The task: Return the full listing character for character, without its pictures.
= Beginning of Section =
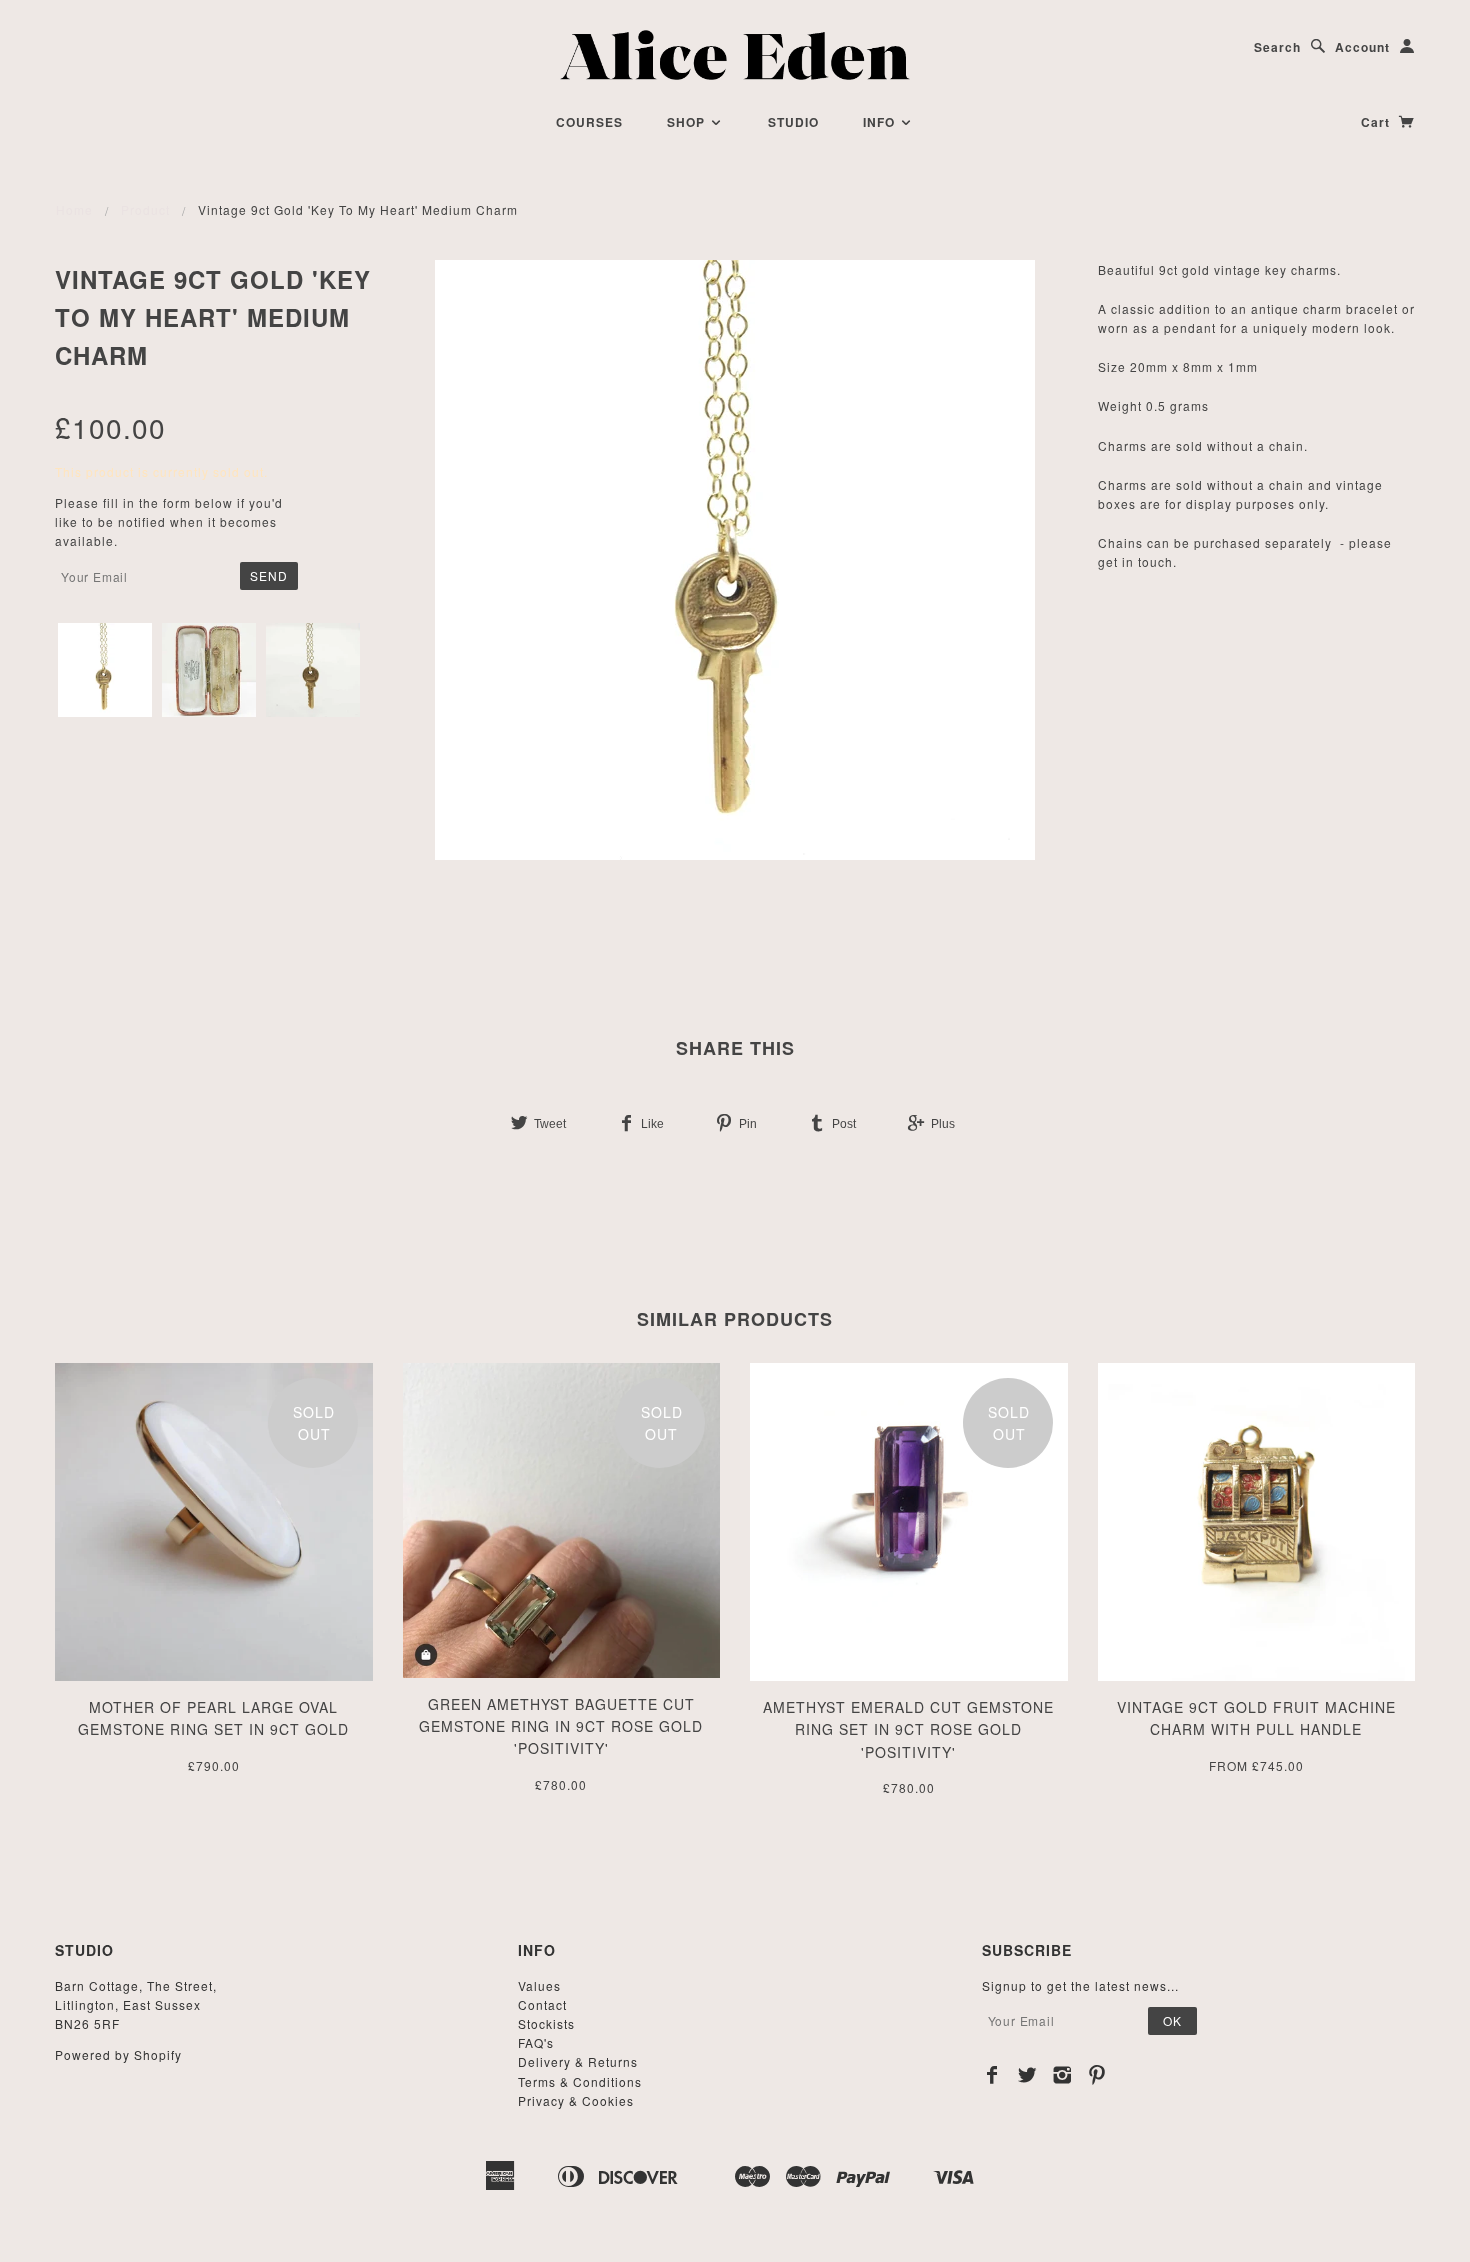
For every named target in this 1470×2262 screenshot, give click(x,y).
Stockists (546, 2023)
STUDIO (793, 122)
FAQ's (536, 2042)
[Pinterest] (1097, 2075)
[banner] (735, 55)
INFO (881, 122)
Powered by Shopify (118, 2054)
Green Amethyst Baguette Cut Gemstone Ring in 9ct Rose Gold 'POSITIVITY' (561, 1726)
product (145, 209)
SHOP (688, 122)
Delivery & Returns (578, 2061)
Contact (542, 2004)
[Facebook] (992, 2075)
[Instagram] (1062, 2075)
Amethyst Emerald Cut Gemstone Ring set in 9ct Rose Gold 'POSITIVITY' (908, 1729)
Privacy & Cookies (576, 2100)
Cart (1377, 122)
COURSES (589, 122)
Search (1277, 47)
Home (74, 209)
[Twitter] (1027, 2075)
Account (1362, 47)
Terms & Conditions (580, 2081)
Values (539, 1985)
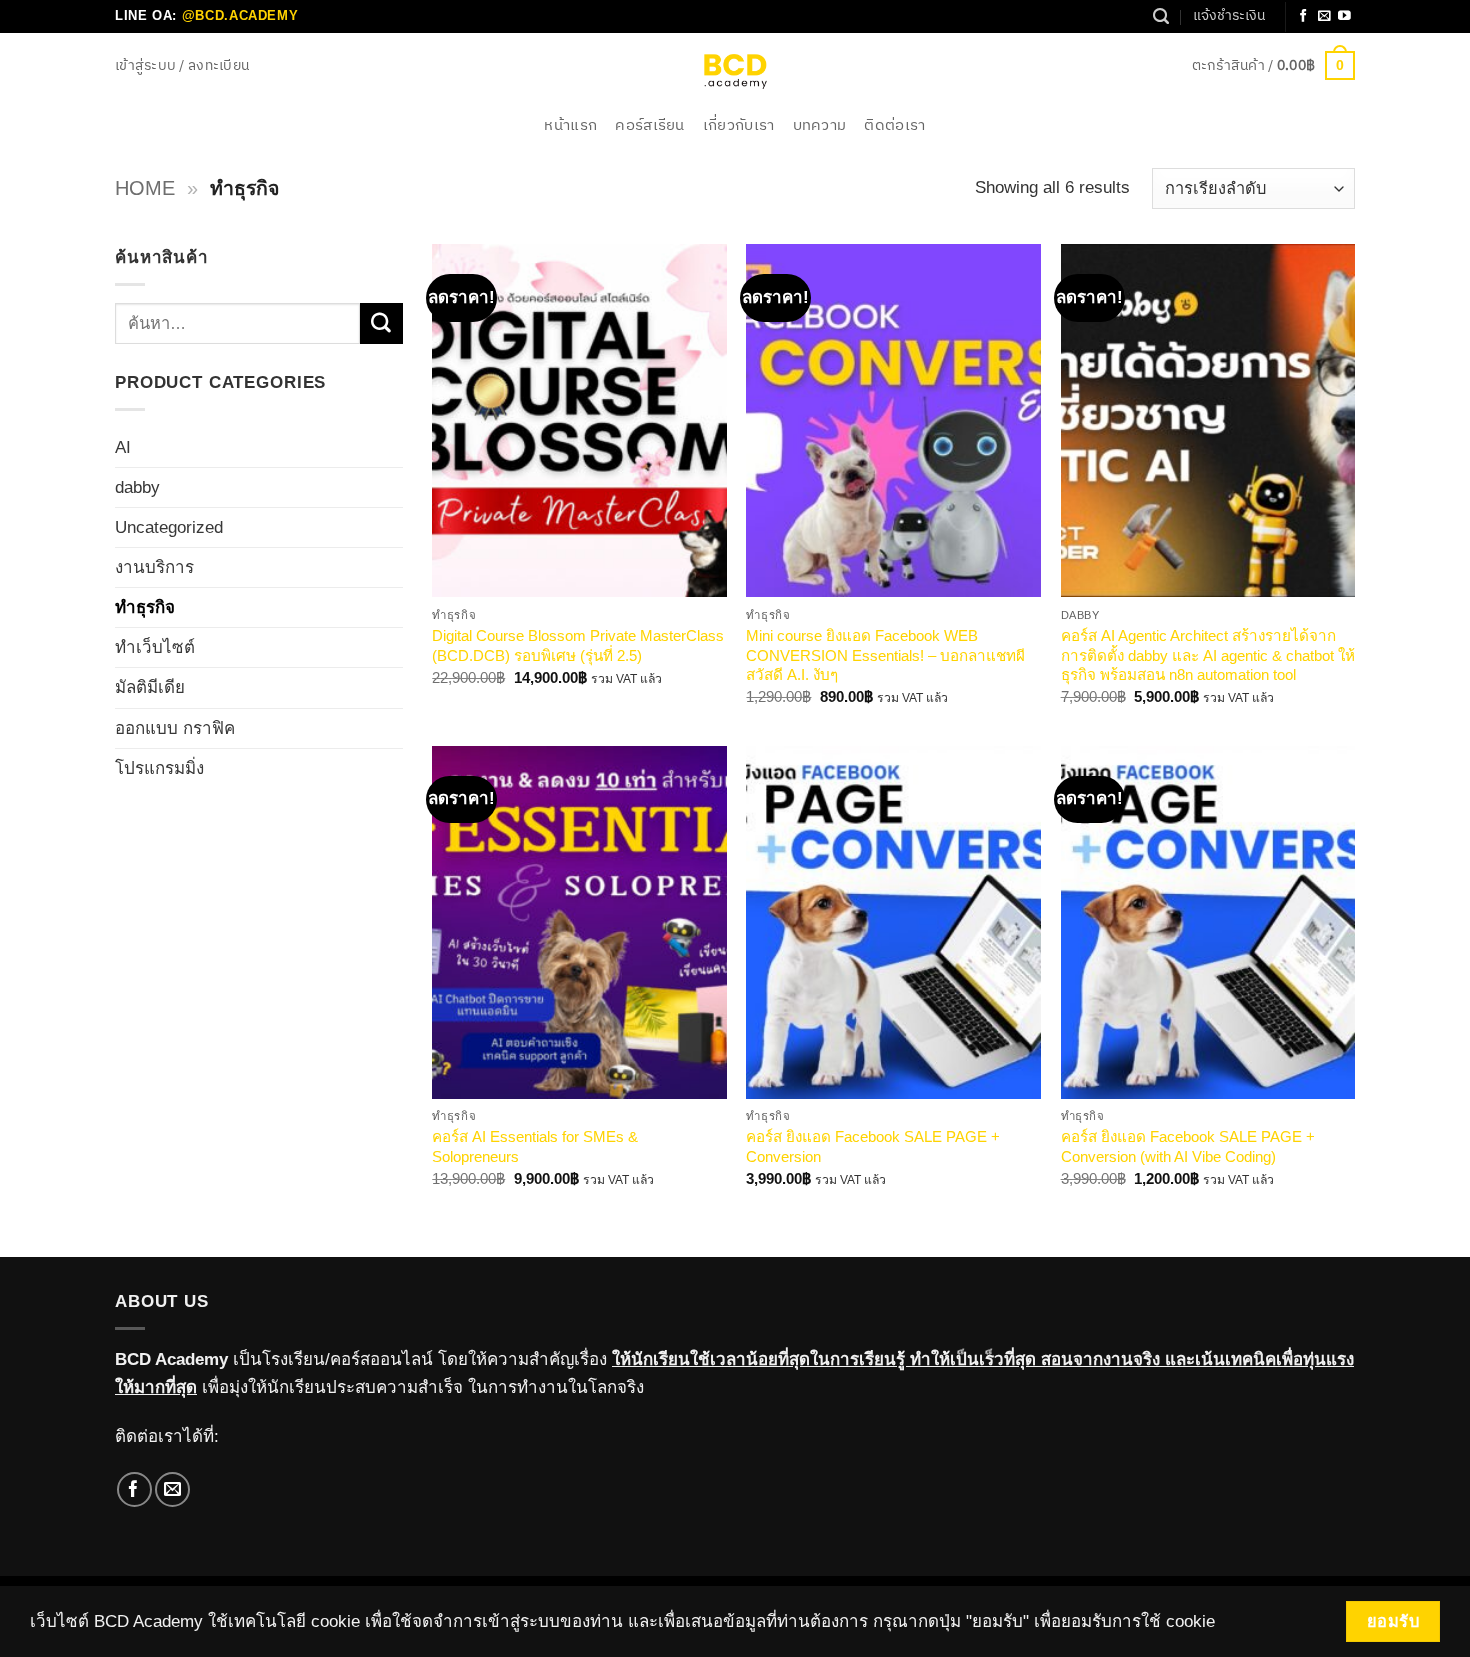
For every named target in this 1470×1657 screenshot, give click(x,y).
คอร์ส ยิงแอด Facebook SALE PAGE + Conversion (873, 1146)
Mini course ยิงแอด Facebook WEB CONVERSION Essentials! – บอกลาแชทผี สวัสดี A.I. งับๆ (885, 655)
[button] (182, 66)
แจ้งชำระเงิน (1229, 16)
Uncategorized (169, 527)
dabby (137, 487)
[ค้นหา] (1161, 17)
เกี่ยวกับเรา (739, 125)
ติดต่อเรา (894, 125)
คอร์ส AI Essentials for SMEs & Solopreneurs (535, 1146)
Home (145, 188)
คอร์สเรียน (649, 125)
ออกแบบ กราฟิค (175, 728)
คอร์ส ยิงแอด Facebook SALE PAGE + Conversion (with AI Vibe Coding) (1188, 1146)
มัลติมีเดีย (150, 687)
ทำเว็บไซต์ (155, 647)
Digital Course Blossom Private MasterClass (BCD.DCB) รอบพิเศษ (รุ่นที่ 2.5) (578, 645)
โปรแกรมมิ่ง (159, 768)
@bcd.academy (240, 15)
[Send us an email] (1324, 16)
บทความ (820, 125)
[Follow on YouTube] (1344, 16)
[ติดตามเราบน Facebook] (1303, 16)
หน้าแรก (570, 125)
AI (123, 447)
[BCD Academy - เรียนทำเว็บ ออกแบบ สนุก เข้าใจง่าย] (735, 70)
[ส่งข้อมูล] (381, 323)
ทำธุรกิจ (145, 607)
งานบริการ (154, 567)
= End of Section =
Written answer:
For every named target in this 1470×2262 screenshot, give click(x,y).
Stockists (546, 2023)
STUDIO (793, 122)
FAQ's (536, 2042)
[Pinterest] (1097, 2075)
[banner] (735, 55)
INFO (881, 122)
Powered by Shopify (118, 2054)
Green Amethyst Baguette Cut Gemstone Ring in 9ct Rose Gold 'POSITIVITY' (561, 1726)
product (145, 209)
SHOP (688, 122)
Delivery & Returns (578, 2061)
Contact (542, 2004)
[Facebook] (992, 2075)
[Instagram] (1062, 2075)
Amethyst Emerald Cut Gemstone Ring set in 9ct Rose Gold 'POSITIVITY' (908, 1729)
Privacy & Cookies (576, 2100)
Cart (1377, 122)
COURSES (589, 122)
Search (1277, 47)
Home (74, 209)
[Twitter] (1027, 2075)
Account (1362, 47)
Terms & Conditions (580, 2081)
Values (539, 1985)
For every named target in this 1470×1657 screenshot, give click(x,y).
คอร์ส ยิงแอด Facebook SALE PAGE + Conversion (873, 1146)
Mini course ยิงแอด Facebook WEB CONVERSION Essentials! – บอกลาแชทผี สวัสดี A.I. งับๆ (885, 655)
[button] (182, 66)
แจ้งชำระเงิน (1229, 16)
Uncategorized (169, 527)
dabby (137, 487)
[ค้นหา] (1161, 17)
เกี่ยวกับเรา (739, 125)
ติดต่อเรา (894, 125)
คอร์ส AI Essentials for SMEs & Solopreneurs (535, 1146)
Home (145, 188)
คอร์สเรียน (649, 125)
ออกแบบ กราฟิค (175, 728)
คอร์ส ยิงแอด Facebook SALE PAGE + Conversion (with AI Vibe Coding) (1188, 1146)
มัลติมีเดีย (150, 687)
ทำเว็บไซต์ (155, 647)
Digital Course Blossom Private MasterClass (BCD.DCB) รอบพิเศษ (รุ่นที่ 2.5) (578, 645)
โปรแกรมมิ่ง (159, 768)
@bcd.academy (240, 15)
[Send us an email] (1324, 16)
บทความ (820, 125)
[Follow on YouTube] (1344, 16)
[ติดตามเราบน Facebook] (1303, 16)
หน้าแรก (570, 125)
AI (123, 447)
[BCD Academy - เรียนทำเว็บ ออกแบบ สนุก เข้าใจง่าย] (735, 70)
[ส่งข้อมูล] (381, 323)
ทำธุรกิจ (145, 607)
งานบริการ (154, 567)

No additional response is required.